RECORDED DATA section start

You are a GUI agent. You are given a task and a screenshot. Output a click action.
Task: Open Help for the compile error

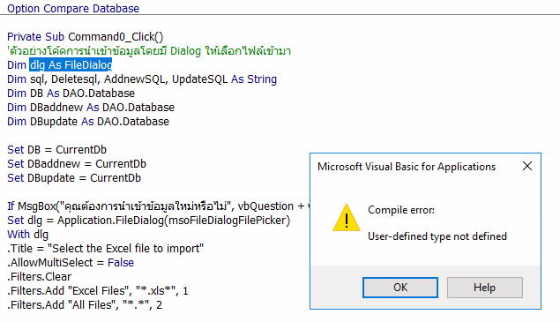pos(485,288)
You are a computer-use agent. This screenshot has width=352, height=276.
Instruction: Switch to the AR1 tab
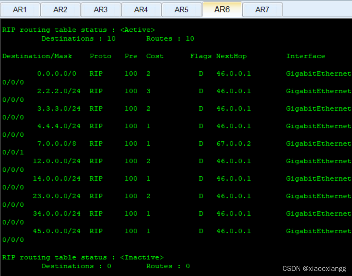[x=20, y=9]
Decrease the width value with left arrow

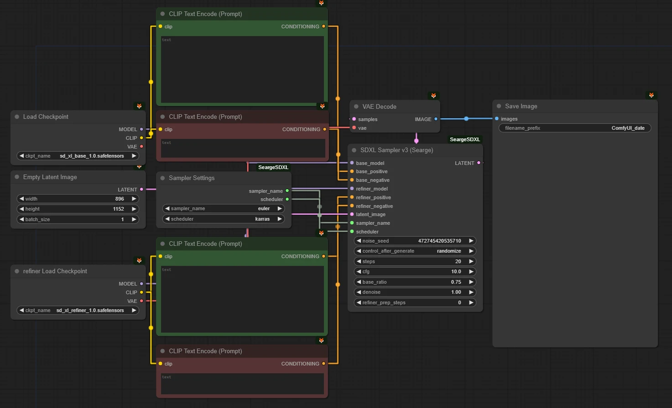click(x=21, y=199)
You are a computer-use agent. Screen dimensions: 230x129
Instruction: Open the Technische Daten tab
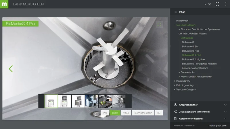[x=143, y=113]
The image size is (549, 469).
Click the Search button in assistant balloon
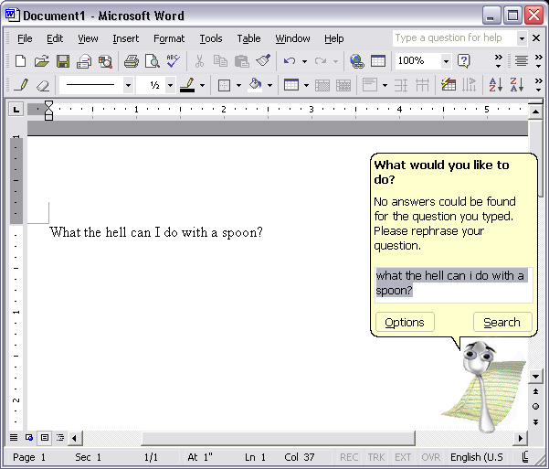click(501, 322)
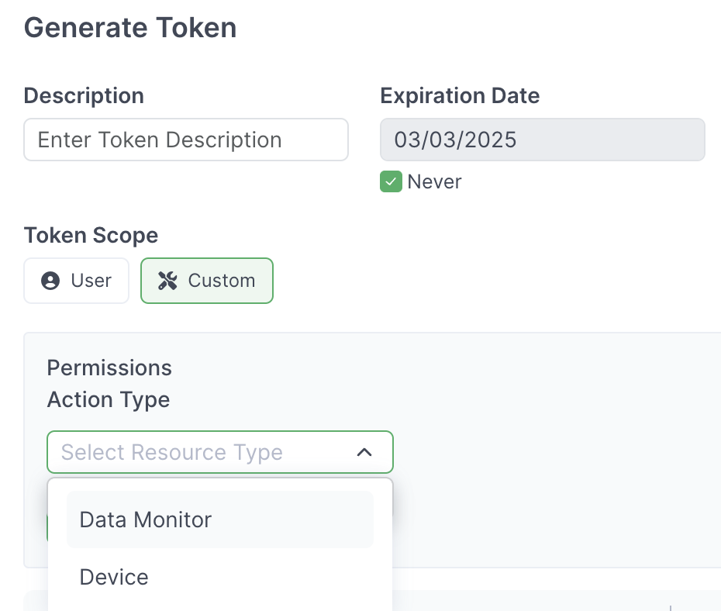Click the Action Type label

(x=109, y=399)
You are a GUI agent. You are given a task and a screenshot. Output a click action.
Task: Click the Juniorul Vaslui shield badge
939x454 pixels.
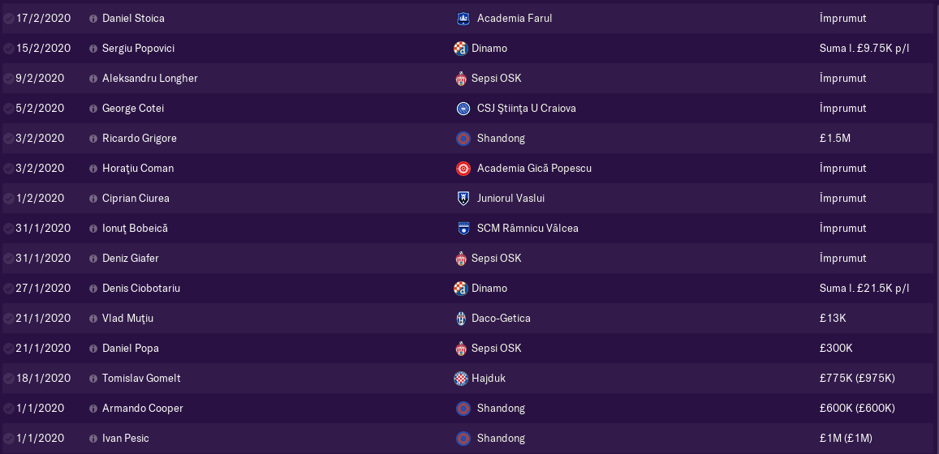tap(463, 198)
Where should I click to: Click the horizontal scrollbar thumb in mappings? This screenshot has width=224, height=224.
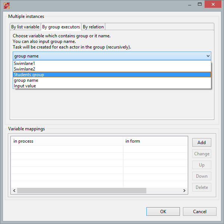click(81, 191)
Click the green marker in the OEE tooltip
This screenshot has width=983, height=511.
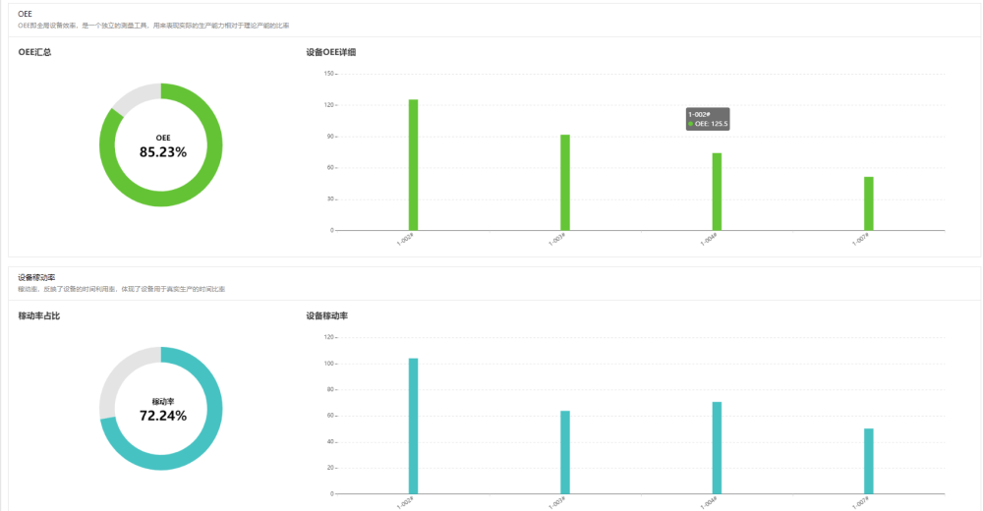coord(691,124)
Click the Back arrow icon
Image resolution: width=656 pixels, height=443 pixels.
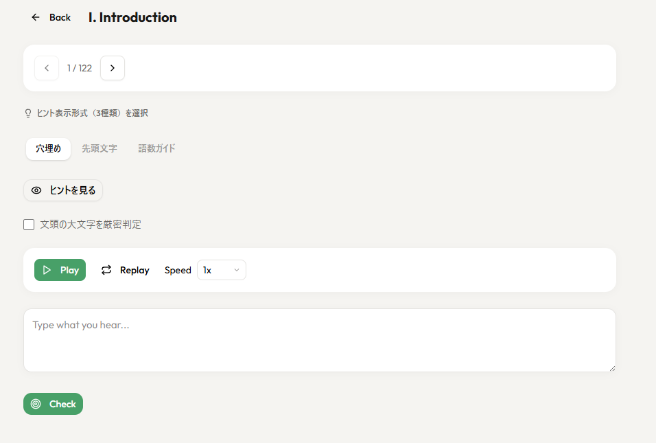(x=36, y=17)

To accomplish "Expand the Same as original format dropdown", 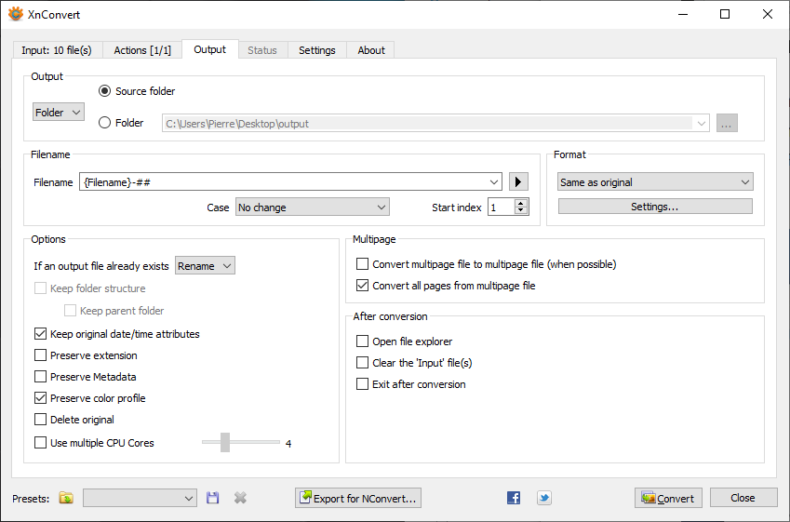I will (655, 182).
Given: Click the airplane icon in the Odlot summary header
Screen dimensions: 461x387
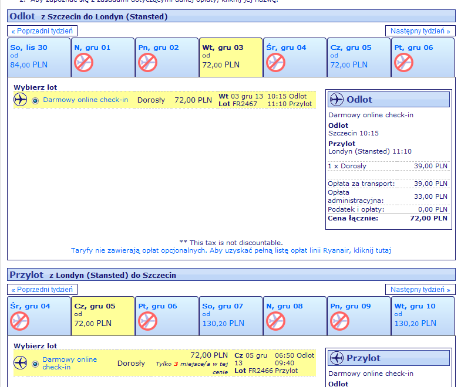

RECORDED DATA section end

» PROBLEM REQUIREMENTS
Wherever a line above contains the string "dimensions", count it; then give the total alone.

» ANSWER
2